← Back to context

Comment by ifwinterco

6 days ago

Opus 4.6 genuinely seems worse than 4.5 was in Q4 2025 for me. I know everyone always says this and anecdote != data but this is the first time I've really felt it with a new model to the point where I still reach for the old one.

I'll give GPT 5.3 codex a real try I think

Huh… I’ve seen this comment a lot in this thread but I’ve really been impressed with both Anthropic’s latest models and latest tooling (plugins like /frontend-design mean it actually designs real front ends instead of the vibe coded purple gradient look). And I see it doing more planning and making fewer mistakes than before. I have to do far less oversight and debugging broken code these days.

But if people really like Codex better, maybe I’ll try it. I’ve been trying not to pay for 2 subscriptions at once but it might be worth a test.

  • > And I see it doing more planning and making fewer mistakes than before

    Anecdotally, maybe this is the reason? It does seem to spend a lot more time “thinking” before giving what feels like equivalent results, most of the time.

    Probably eats into the gambling-style adrenaline cycles.

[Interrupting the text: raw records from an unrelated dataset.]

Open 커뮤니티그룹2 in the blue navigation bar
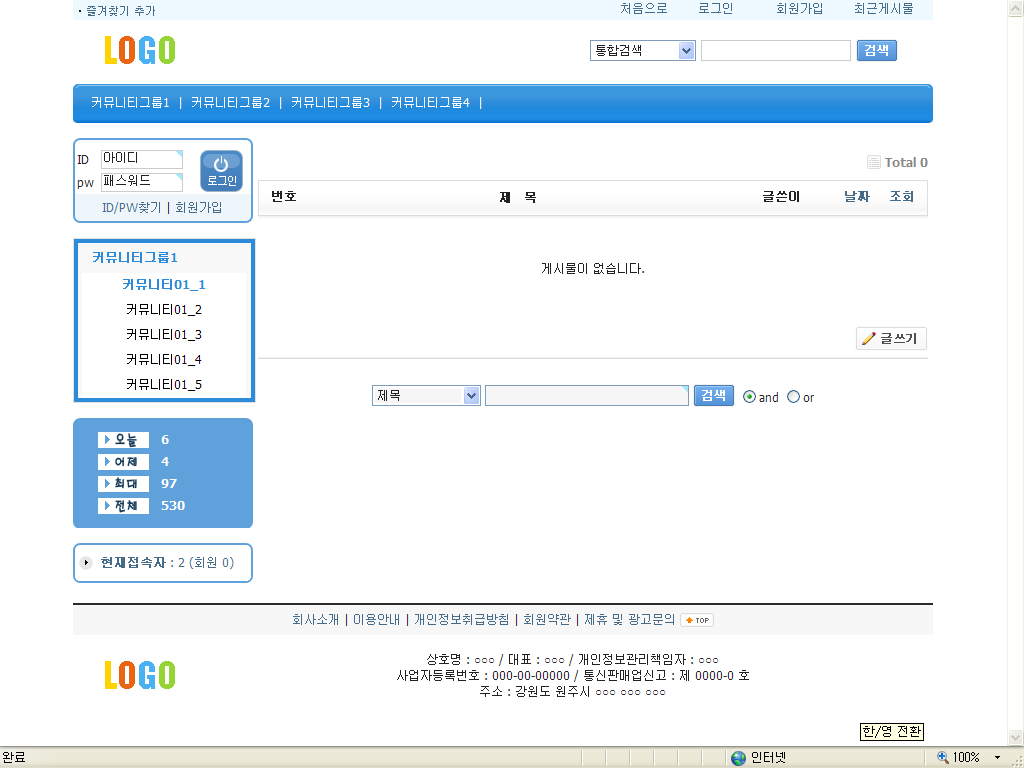This screenshot has height=768, width=1024. point(230,102)
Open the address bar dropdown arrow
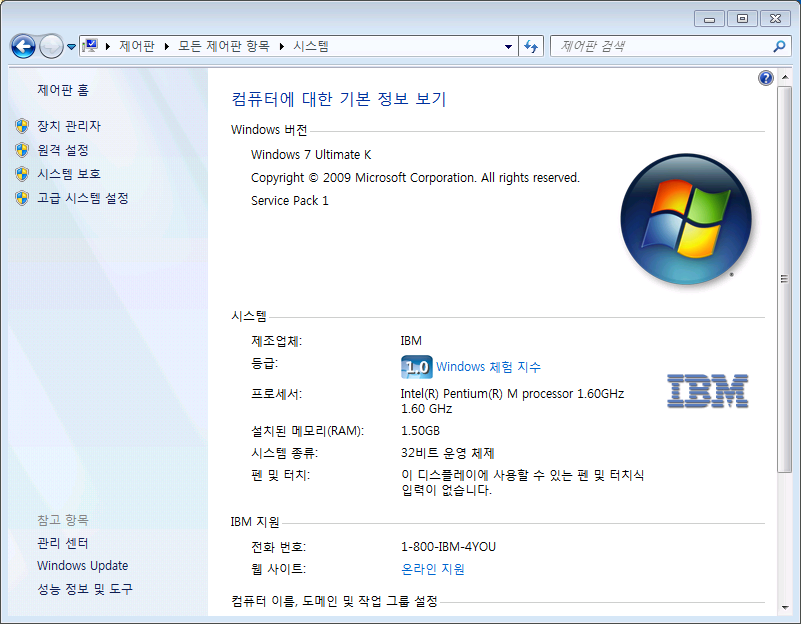This screenshot has height=624, width=801. pos(508,46)

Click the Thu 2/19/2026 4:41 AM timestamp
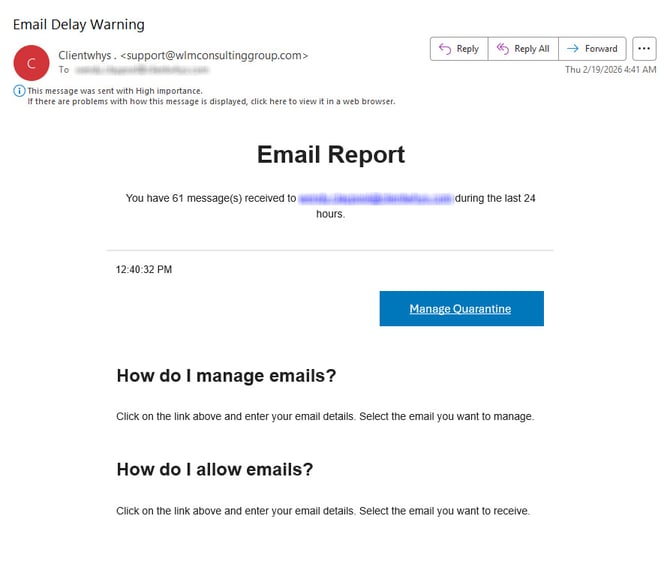point(610,70)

I asked Codex 5.3 and Opus 4.6 to write me a macos application with a certain set of requirements.

Opus 4.6 wrote me a working macos application.

Codex wrote me a html + css mockup of a macos application that didn't even look like a macos application at all.

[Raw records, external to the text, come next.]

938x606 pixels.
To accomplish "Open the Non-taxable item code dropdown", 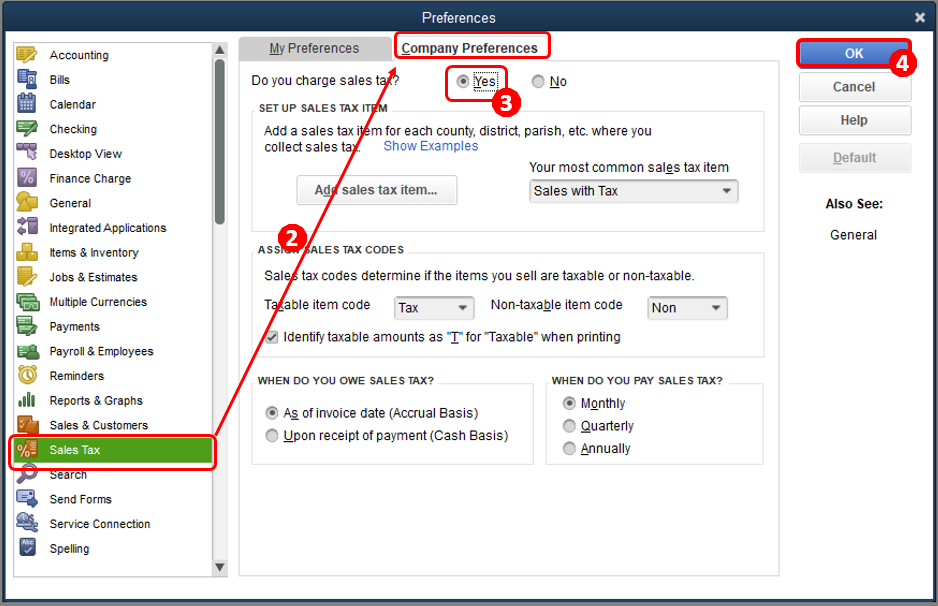I will pyautogui.click(x=687, y=307).
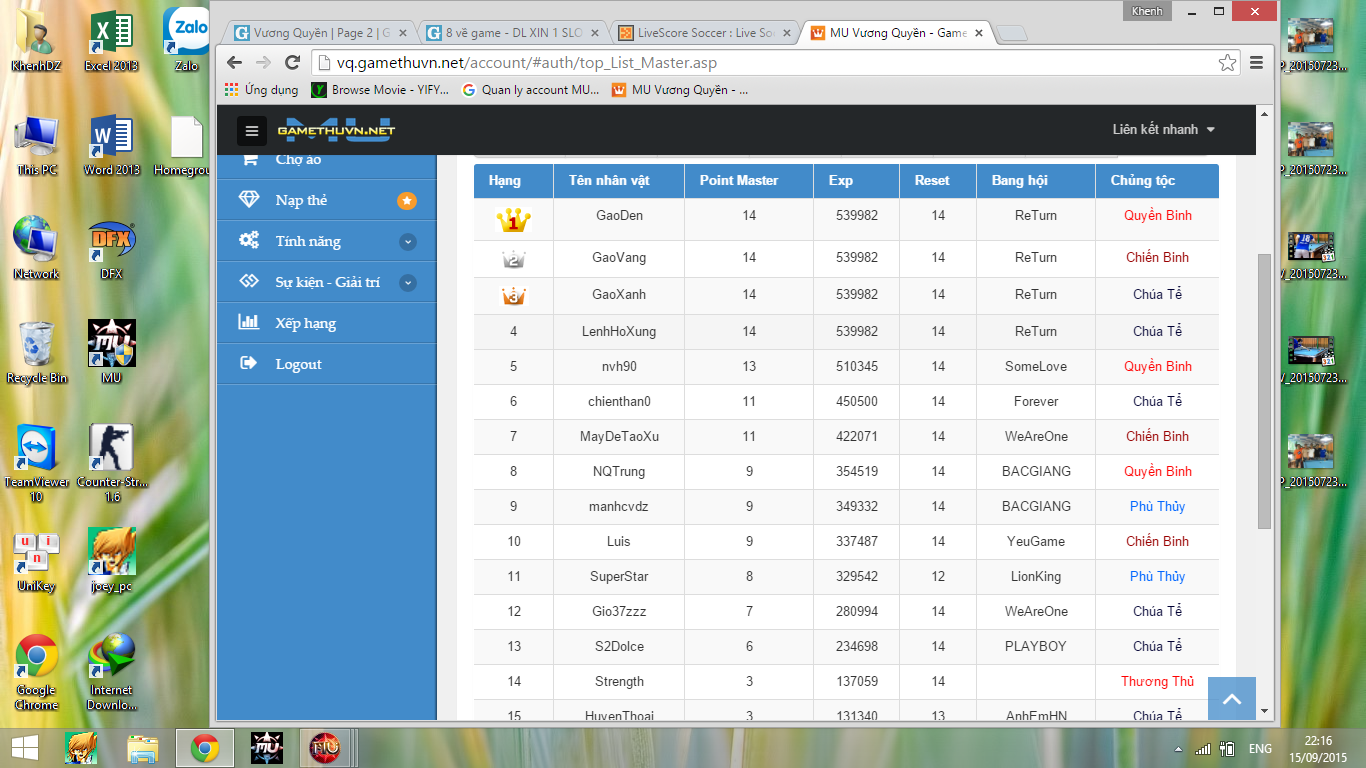
Task: Open Chrome's menu icon at the toolbar's right
Action: (1257, 63)
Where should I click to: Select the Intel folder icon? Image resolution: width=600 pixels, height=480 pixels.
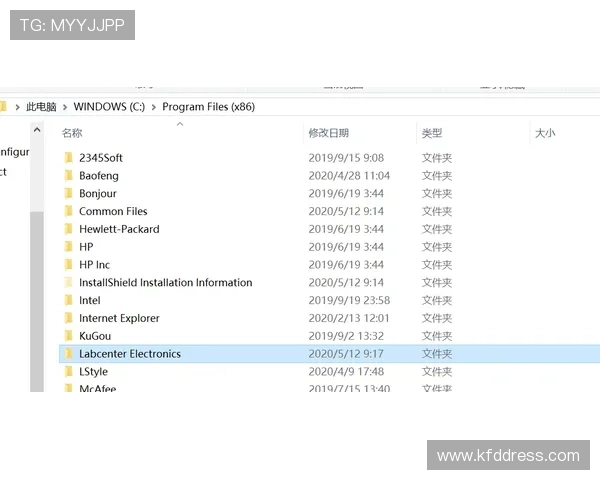coord(68,300)
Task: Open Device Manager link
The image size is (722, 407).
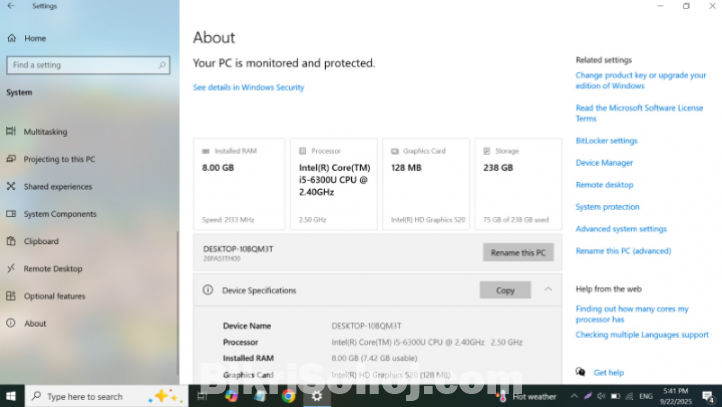Action: (604, 163)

Opus 4.5 was fine, but I feel that 4.6 is more often on the money on its implementations than 4.5 was. It is just slower.

  • I asked both to help me with a hardware bug. Codex kept trying things, being sure of what the problem is every time, and every time making it worse.

    Opus went off and browsed my dependencies for ten minutes, and came back and solved the problem firs try.

    • Heh, I find Codex to be a far, far smarter model than Claude Code.

      And there's a good reason the most "famous" vibe coders, including the OpenClaw creator all moved to Codex, it's just better.

      Claude writes a lot more code to do anything, tons of redundent code, repeated code etc. Codex is only model I've seen which occasionally removes more code than it writes.

    • Funnily enough I've been using Codex 5.3 on maximum thinking for bug hunting and code reviews and it's been really good at it (it's just seem to have a completely different focus than Opus.)

      I generally don't like the way codex approaches coding itself so I just feed its review comments back in to Claude Code and off we go.

      1 reply →

I agree with you. Codex 5.3 is good it's just a bit slower.

  • It is (slower), especially at xhigh setting. But if I have to redo things three times, keep confirming trivial stuff (Claude Code seems to keep changing the commands it uses to read code... once it uses "bash-read", once it uses "tree", once it uses "head" and I have to keep confirming permission), I definitely waste more time than give a command to codex (or in my case OpenCode + codex model) and come back after 10 minutes.